Secondly, it’s not accurate to compare two JDK configs with more than one variable changed. For instance:

  • L31 vs L37: ZGC doesn't use compressed pointers, so there are two variables in this comparison. It’s not possible to attribute any performance difference to either the GC algorithm change or the compressed pointers.
  • L31 vs L47: Similarly, directly comparing two GCs on two different JDKs might lead to some skewed conclusions. JDK21 has numerous compiler optimizations that significantly enhance the overall performance, so GenZ on JDK21 cannot directly compare against G1 on JDK11, with compressed oops on.

Lastly, it would be better to use the latest stable release of dacapo-23.11-chopin. The version you were using, dacapo-evaluation-git-b00bfa9, is a very early-stage snapshot (~2 years ago) and many issues have been resolved since then in the stable release.

We also adapt the above methodology for all our evaluations. Hope this can be helpful for both your evaluation and reproducing our results.

Thank you for your previous guidance! @wenyuzhao

We are working on addressing some of the shortcomings you mentioned. As you may know, we have a modified version of h2 which includes an additional parameter to limit the instantaneous emission rate of requests to a certain value. Currently, we are conducting tests on the response time curves of both lxr and g1. The launch command for lxr has been adjusted based on your provided instructions. The lxr version has been updated according to your recommendation. Could you please assess whether the data we have obtained appears reasonable? Are we employing lxr in the correct manner?

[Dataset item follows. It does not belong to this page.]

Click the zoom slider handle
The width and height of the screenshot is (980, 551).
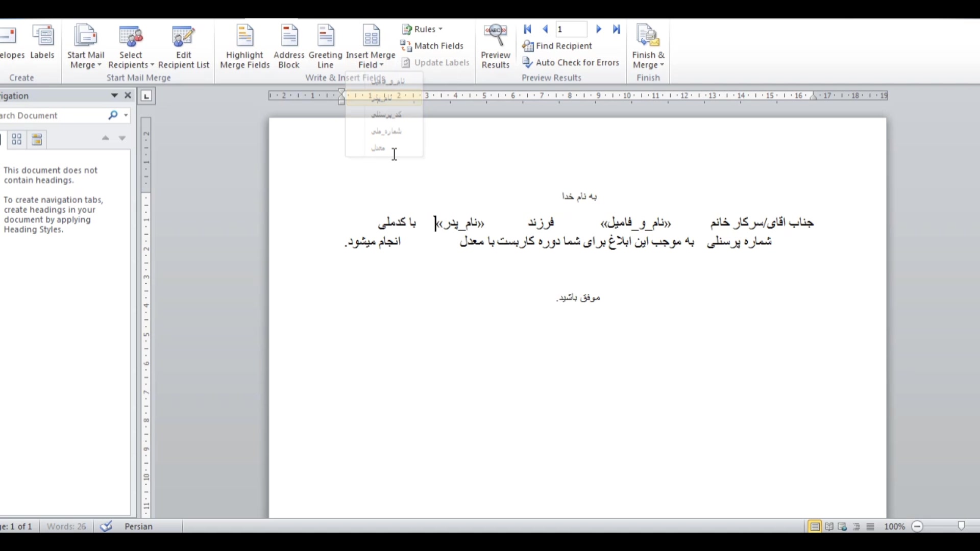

Your guidance is highly valued and appreciated!

Launch script

# LXR
MMTK_PLAN=LXR numactl -C 0-7 -m0 $LXR_JDK/jdk/bin/java -XX:+UseThirdPartyHeap -XX:MaxMetaspaceSize=1024m -XX:MetaspaceSize=1024m -Xmx2382m -Xms2382m -Xlog:gc=info -jar $DACAPO_PATH h2 --throttle $Throughput

# G1
numactl -C 0-7 -m0 $JDK11/java -XX:MaxMetaspaceSize=1024m -XX:MetaspaceSize=1024m -Xmx2382m -Xms2382m  -XX:ParallelGCThreads=8 -XX:ConcGCThreads=2 -XX:InitiatingHeapOccupancyPercent=65 -XX:+UseG1GC -Xlog:gc=info -jar $DACAPO_PATH h2 --throttle $Throughput

RT Curve

G1
Thro        metered-p99
1970.96	    4319.8	
3882.24	    3985	
5738.16	    2650.8	
7535.32	    3333.8	
9205.94	    5249.6	
10656.96    5100.2	
11903.62    5932	
12901.96    6491	
13811.54    8696.4	
14546.1	    11424.8	
15194.12    12427.6	
15818.56    15096.2	
16246.32    18284.6	

LXR
Thro        metered-p99
1966.96     3581.2	
3864.72	    4457.6	
5683.22	    1686.4	
7421.88	    7354.2	
8957.3	    7377.8	
10240.92    6580.4	
11316.18    5844.2	
12263.82    12238.4	
12922.76    10192.8	
13581.58    20549.4	
14144.34    13480.6	
14696.84    13267.8	
15098.82    17917.2	

LXR version

commits:
    mmtk-core: 4ab99bb8270
    mmtk-openjdk: cdbc8decffa
    openjdk: 7caf8f7d

Looks like LXR is enabled correctly. FYI this commit (4ab99bb) requires to enable the mmtk/opt cargo feature. Otherwise it will have performance issues.

I'm not sure how h2 throttling is enabled. H2 in dacapo is a fixed-workload benchmark. I’m not sure whether scaling throughput like this can work well. It may affect metered latency calculation(?)